Nuestra profunda ignorancia acerca de la posible existencia de vida en otros planetas puede finalizar en el curso del presente siglo. Existen planes elaborados para examinar, tanto desde el punto de vista químico como biológico, todos esos mundos candidatos. El primer paso lo constituyeron las misiones norteamericanas Viking, que consiguieron posar dos sofisticados laboratorios automáticos sobre Marte en verano de 1976, casi trescientos años justos después del descubrimiento de los animálculos en la infusión de heno por parte de Leeuwenhoek. Los Viking no encontraron ninguna estructura curiosa por los alrededores (ni tampoco ninguna que vagase por ahí) del tipo de copa pesada, así como tampoco detectaron moléculas orgánicas. De tres experimentos sobre el metabolismo microbiano, dos de ellos, realizados en los dos lugares en que se posaron los vehículos, dieron repetidamente lo que parecían ser resultados positivos. Las implicaciones siguen debatiéndose intensamente todavía. Además, cabe recordar que los dos vehículos Viking examinaron con detalle, incluso fotográficamente, menos de una millonésima parte de la superficie del planeta. Se requieren más observaciones, en especial realizadas con instrumentos más sofisticados (incluyendo telescopios) y con vehículos móviles. Pero, a pesar de la ambigüedad de los resultados de los Viking, esas misiones representan la primera ocasión en toda la historia de la especie humana en que se ha examinado cuidadosamente otro mundo en busca de vida.

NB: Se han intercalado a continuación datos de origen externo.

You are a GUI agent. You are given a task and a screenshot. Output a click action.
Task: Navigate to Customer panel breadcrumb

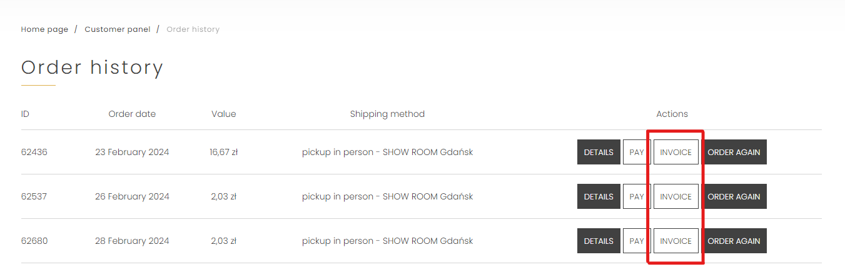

Es posible que en las próximas décadas se envíen sondas capaces de mantenerse a flote en las atmósferas de Venus, Júpiter y Saturno, y vehículos que se posen sobre Titán, y que se realicen estudios detallados de la superficie marciana. En la séptima década del siglo XX se inició una nueva era de la exploración planetaria y de la exobiología. Vivimos en una época de aventura y de enorme interés intelectual; pero también, como lo demuestra el paso de Leeuwenhoek a Pasteur, en medio de un empeño que promete tener grandes resultados prácticos.